新時代のスタンダートになる軽商用EV
軽自動車という限られた規格のなかで、広い室内空間と高い実用性を追求し続けてきたハイゼットカーゴ/アトレー。その思想を受け継ぎながら、新たな時代に向けて誕生したのが「e−ハイゼットカーゴ/e−アトレー」である。従来モデルが築き上げてきた使い勝手の良さを継承しつつ、電動化によって静粛性や快適性を高め、新しい価値観を備えた軽商用EVとして進化を遂げている。
e−ハイゼットカーゴ/e−アトレーの魅力としてまず挙げられるのが、優れた空間設計である。高いルーフとスクエアなボディ形状によって、軽自動車とは思えないほど開放感のある室内を実現。荷物を効率よく積載できるだけでなく、人が快適に過ごせるスペースとしても高い完成度を備えている。実用性を重視した設計思想は随所に感じられ、長年支持されてきた理由がうかがえる。
近年、軽バンはアウトドアや車中泊といった趣味の世界でも高い人気を集めている。コンパクトで扱いやすいサイズ感に加え、自分好みにアレンジできる自由度の高さが、多くのユーザーを惹きつけているのである。e−ハイゼットカーゴ/e−アトレーもまた、そうしたライフスタイルとの親和性を強く感じさせる。シートを倒せば広いフラットスペースを確保でき、就寝スペースや荷物置き場として柔軟に活用可能。限られたボディサイズを感じさせない実用性は、このモデルの大きな特長といえる。
さらに、EVならではの静粛性は、車内で過ごす時間の質を大きく向上させている。エンジン車特有の音や振動が抑えられることで、停車中でも穏やかで落ち着いた空間を維持しやすい。旅先で景色を眺めながら休憩する時間や、自然のなかで静かに過ごすひとときにおいて、その価値はより際立つ。移動のための道具でありながら、“くつろげる空間”としての魅力も備えているのである。

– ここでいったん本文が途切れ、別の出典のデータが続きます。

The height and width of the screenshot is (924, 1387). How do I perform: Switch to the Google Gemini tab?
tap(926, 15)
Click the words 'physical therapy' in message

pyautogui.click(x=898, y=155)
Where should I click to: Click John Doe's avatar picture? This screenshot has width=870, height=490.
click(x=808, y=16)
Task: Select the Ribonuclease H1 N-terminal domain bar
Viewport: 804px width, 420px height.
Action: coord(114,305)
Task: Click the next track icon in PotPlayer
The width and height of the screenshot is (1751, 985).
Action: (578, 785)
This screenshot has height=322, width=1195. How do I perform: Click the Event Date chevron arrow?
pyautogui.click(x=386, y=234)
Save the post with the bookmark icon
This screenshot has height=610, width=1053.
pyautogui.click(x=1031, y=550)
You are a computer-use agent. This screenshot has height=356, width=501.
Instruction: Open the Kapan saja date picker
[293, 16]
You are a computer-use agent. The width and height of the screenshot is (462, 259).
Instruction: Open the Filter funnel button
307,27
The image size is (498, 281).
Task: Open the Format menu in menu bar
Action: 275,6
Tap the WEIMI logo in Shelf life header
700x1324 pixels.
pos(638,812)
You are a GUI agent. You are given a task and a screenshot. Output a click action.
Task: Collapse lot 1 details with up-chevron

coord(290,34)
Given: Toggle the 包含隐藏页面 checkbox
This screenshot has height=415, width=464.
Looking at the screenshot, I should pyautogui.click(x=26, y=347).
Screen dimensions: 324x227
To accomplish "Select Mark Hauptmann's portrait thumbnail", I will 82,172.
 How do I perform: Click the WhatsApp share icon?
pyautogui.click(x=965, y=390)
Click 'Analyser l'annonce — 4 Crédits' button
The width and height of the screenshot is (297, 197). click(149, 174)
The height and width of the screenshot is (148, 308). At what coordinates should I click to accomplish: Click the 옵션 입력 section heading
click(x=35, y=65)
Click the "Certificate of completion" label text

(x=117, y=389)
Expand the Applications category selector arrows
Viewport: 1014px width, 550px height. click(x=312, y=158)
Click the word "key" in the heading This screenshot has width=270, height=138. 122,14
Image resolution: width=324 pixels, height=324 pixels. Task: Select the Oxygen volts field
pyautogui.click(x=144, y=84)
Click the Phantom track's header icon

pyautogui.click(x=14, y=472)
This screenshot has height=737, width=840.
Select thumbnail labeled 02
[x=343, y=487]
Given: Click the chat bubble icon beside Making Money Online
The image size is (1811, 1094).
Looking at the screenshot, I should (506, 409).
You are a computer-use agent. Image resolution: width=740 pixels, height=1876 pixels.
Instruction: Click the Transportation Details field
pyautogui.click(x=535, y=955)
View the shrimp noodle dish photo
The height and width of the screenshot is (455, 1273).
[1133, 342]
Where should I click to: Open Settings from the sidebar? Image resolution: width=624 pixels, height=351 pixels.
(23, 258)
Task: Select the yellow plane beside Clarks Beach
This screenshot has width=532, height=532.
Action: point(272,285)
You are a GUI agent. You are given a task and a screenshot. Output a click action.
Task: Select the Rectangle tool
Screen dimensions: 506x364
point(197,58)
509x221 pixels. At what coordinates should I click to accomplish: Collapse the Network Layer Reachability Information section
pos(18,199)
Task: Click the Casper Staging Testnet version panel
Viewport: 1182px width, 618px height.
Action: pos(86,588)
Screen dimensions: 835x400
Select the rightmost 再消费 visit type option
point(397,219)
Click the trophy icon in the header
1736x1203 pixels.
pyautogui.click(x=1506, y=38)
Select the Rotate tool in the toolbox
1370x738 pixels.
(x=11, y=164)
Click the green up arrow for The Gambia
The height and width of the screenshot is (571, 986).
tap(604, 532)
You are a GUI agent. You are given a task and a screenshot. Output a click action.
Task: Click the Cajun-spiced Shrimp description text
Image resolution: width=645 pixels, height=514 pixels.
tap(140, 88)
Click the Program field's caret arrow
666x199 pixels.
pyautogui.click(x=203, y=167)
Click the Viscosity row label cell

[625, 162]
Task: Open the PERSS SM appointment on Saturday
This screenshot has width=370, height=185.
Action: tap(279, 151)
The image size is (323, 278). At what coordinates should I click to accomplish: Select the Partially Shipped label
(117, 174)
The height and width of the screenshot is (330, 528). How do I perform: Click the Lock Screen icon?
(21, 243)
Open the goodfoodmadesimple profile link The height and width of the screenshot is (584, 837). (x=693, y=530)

走行性能にも、電動化による恩恵が色濃く表れている。モーター駆動による滑らかな加速は、市街地走行において軽快で扱いやすいフィーリングを生み出し、低速域から自然なレスポンスを発揮する。コンパクトな車体による優れた取り回し性能も健在で、狭い路地や駐車場でも安心して運転できる点は、日常利用において大きな利点となる。
デザインは、ハイゼットカーゴ/アトレーらしい機能性を重視したスタイルを継承している。無駄を削ぎ落としたスクエアなフォルムには道具感が漂い、一方でEVモデルとしての先進性も自然に融合されている。華美な演出に頼ることなく、実直で親しみやすい印象を与える仕上がりだ。
e−ハイゼットカーゴ/e−アトレーは、軽商用車として培われてきた実用性を礎としながら、電動化によって新たな可能性を切り拓いた1台である。日常の移動からアウトドア、車中泊まで幅広いシーンに寄り添い、人々の暮らしをより自由で快適なものへと広げていく存在となりそうだ。






開発主査自らクルマの特徴を説明!
メーカー主催の体験取材会とあって、e−ハイゼットカーゴ/e−アトレーの開発陣も多数出席。車両説明では開発主査の齋藤寛さんが、実車を見ながら事細かに説明してくれました。